The location of NZ regions and analyses of population structure and connectivity. Plots of the ancestry profiles are shown beside each region: each vertical line represents an individual with the different colours showing the proportion of ancestry of each individual to each of the 16 inferred populations. Arrows connecting different regions show directional migration rates as calculated in MIGRATE with the width of the arrows representing the number of migrants per generation as indicated in the scale. Absolute numbers can be found in Supplementary Table S4. The table reports pairwise FST values below the diagonal and the number of migrants per generation (Nm) as calculated from FST above the diagonal. All FST values are significant (P<0.01).

Molecular methods

Genomic DNA was extracted from colonies with 15 μl of 1.25 mg ml−1 Zymolyase solution dissolved in 1.2 M sorbitol and 0.1 M KH2PO4 at pH 7.2 and treated with EMA to bind unwanted DNA fragments (Rueckert and Morgan, 2007). We employed a multiplex PCR reaction to distinguish S. cerevisiae, and this also identifies S. uvarum (de Melo Pereira et al., 2010).

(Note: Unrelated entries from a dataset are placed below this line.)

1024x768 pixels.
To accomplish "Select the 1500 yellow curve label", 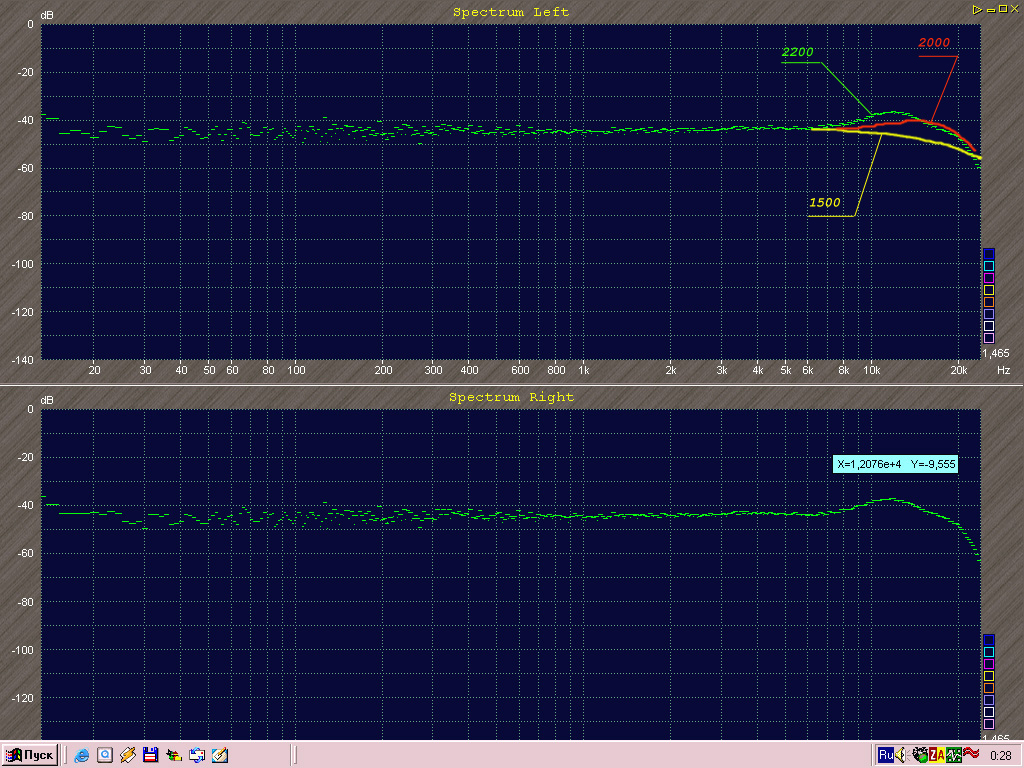I will click(x=824, y=203).
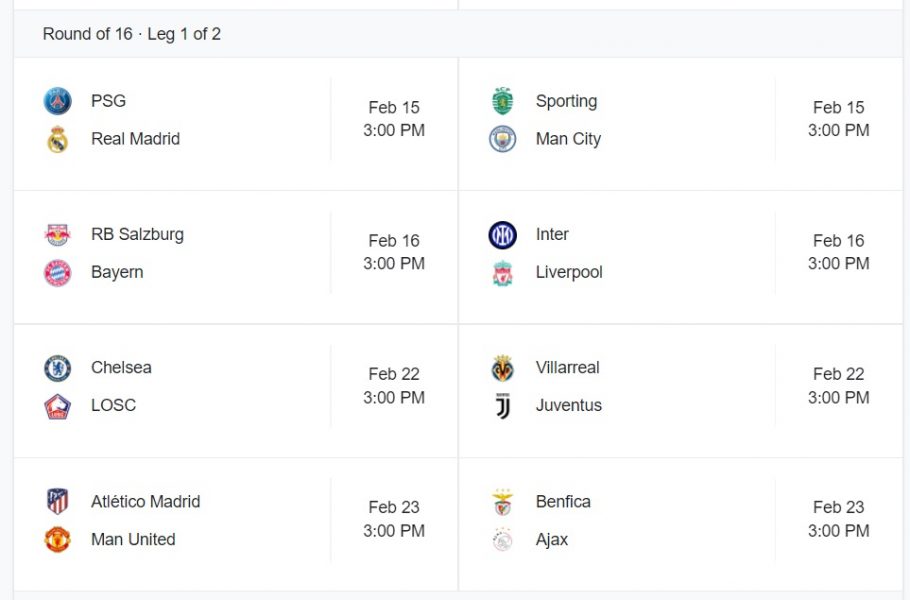This screenshot has height=600, width=910.
Task: Click the PSG club crest
Action: click(x=58, y=101)
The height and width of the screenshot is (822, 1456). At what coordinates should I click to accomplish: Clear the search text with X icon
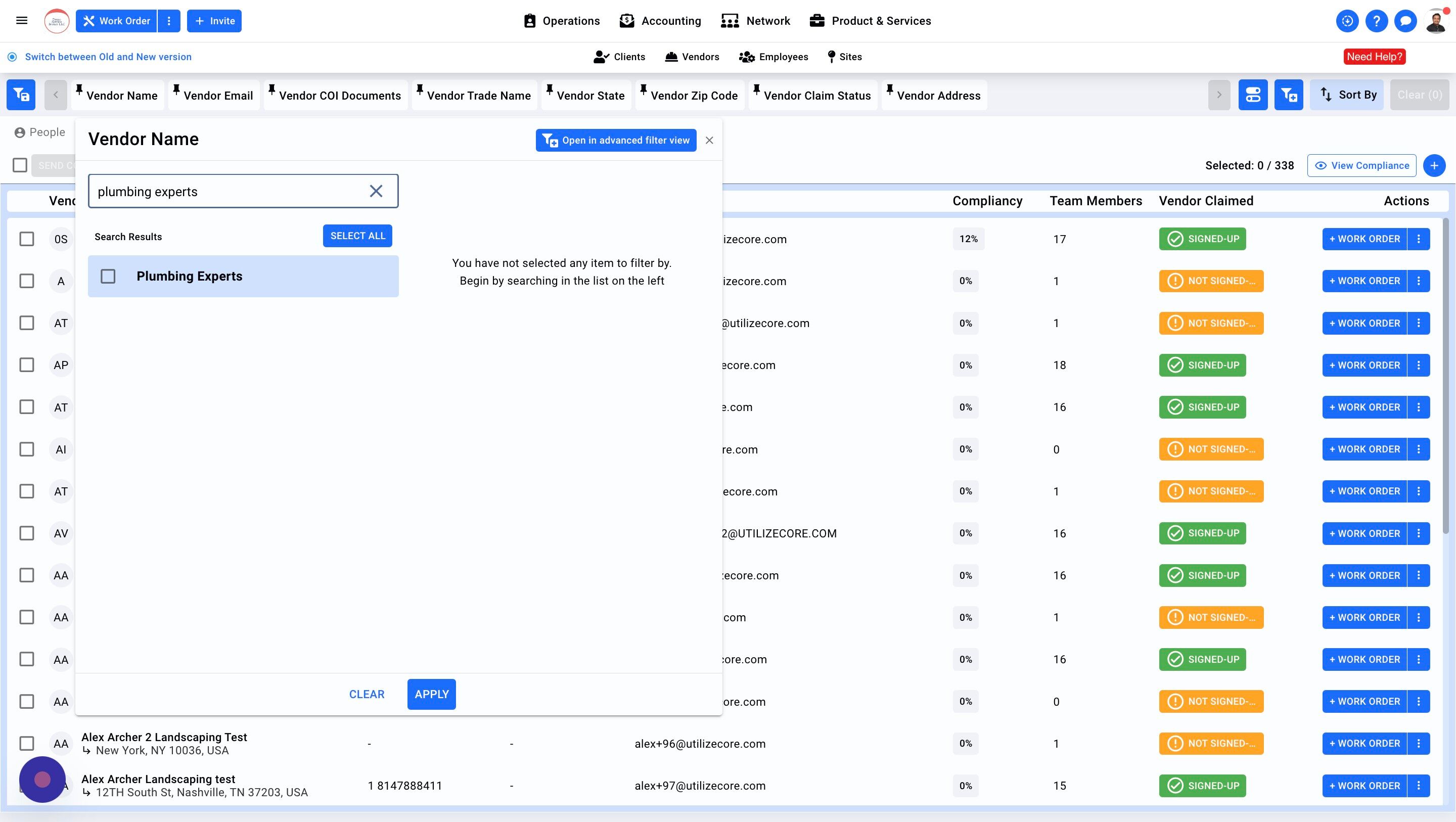[376, 191]
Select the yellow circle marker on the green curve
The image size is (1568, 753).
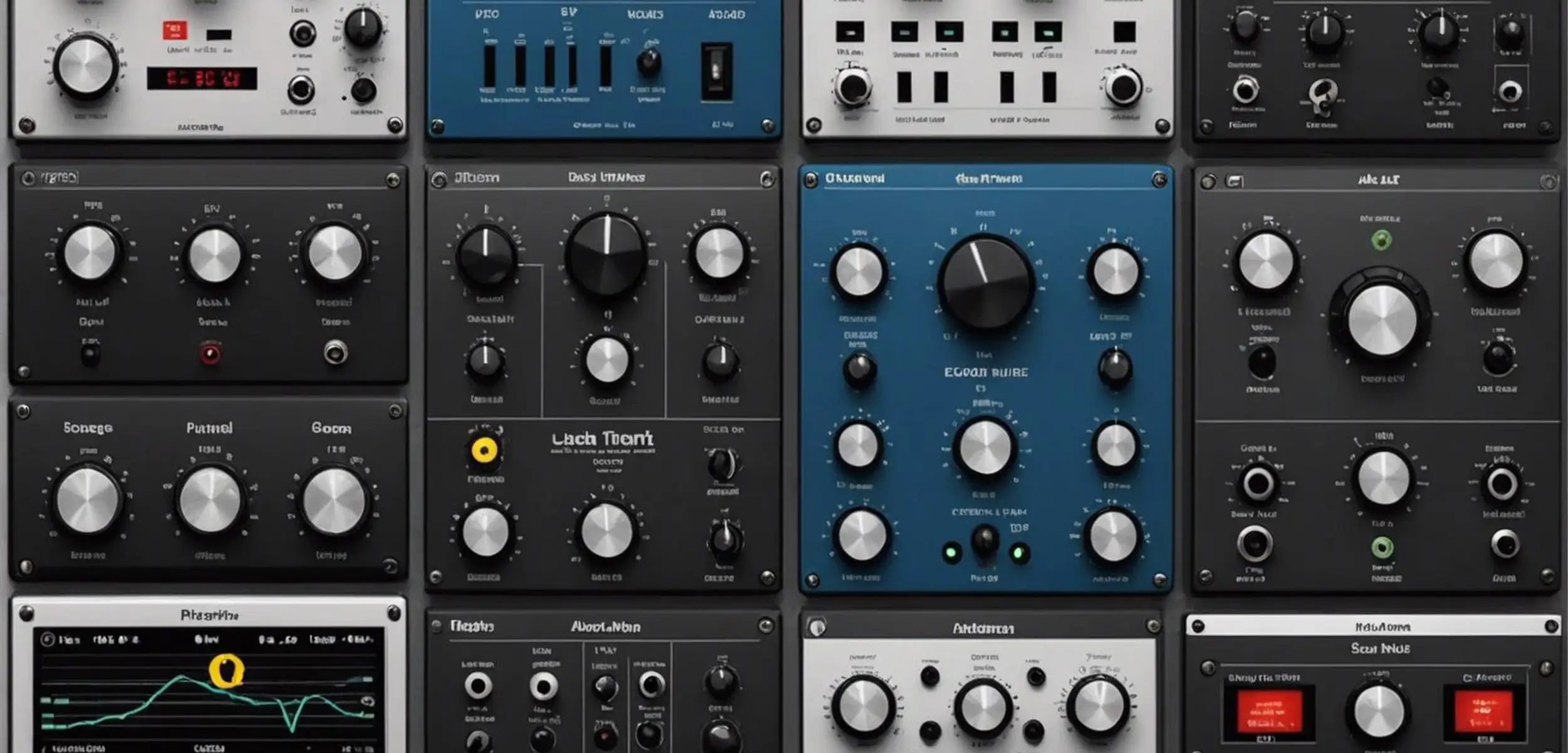pyautogui.click(x=226, y=671)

DNA from eight S. cerevisiae colonies from each sample were initially amplified and scored at 10 unlinked loci as described by Richards et al. (2009) using capillary electrophoresis on an ABI3130XL (Applied Biosystems, Life Technologies, Mulgrave, VIC, Australia). If all eight initial isolates were genotypically identical then no further genotyping was performed for that sample; however, if more than one genotype was recovered, another eight were genotyped until either no new genotypes were seen, or all isolates from the sample had been genotyped. A number of control samples were submitted for the calculation of error rates per allele and per locus as described by Pompanon et al. (2005). To further ascertain the reliability of microsatellite loci amplification and scoring, we analysed an additional 96-well control plate replicating the same strain for DNA extraction, PCR amplification and genotyping.

Data analyses

A ±1-bp error in size calling from run to run variation and plus-A effects was observed and loci were binned accordingly using Genemapper (Version 4). F-statistics, migration estimates (Nm values) and Mantel tests were performed with GenAlEx (Genetic Analyses in Excel) version 6.5 (Peakall and Smouse, 2006; Peakall and Smouse, 2012). Estimates of population diversity were calculated by rarefaction (which controls for unequal sample sizes) using EstimateS (Colwell, 2006). The maximum likelihood outcrossing rates were estimated in Mathematica 7 following the method used by Johnson et al. (2004) that estimates the proportion of matings between spores from the same meiotic event (that is, that are asci mates), and those from independent meiotic events (code available at http://goddardlab.auckland.ac.nz/data-and-code/). Allelic richness was estimated using rarefaction with HP rare, again controlling for unequal sample sizes, based on the lowest number of 94 observed alleles among sampled populations (Kalinowski, 2005).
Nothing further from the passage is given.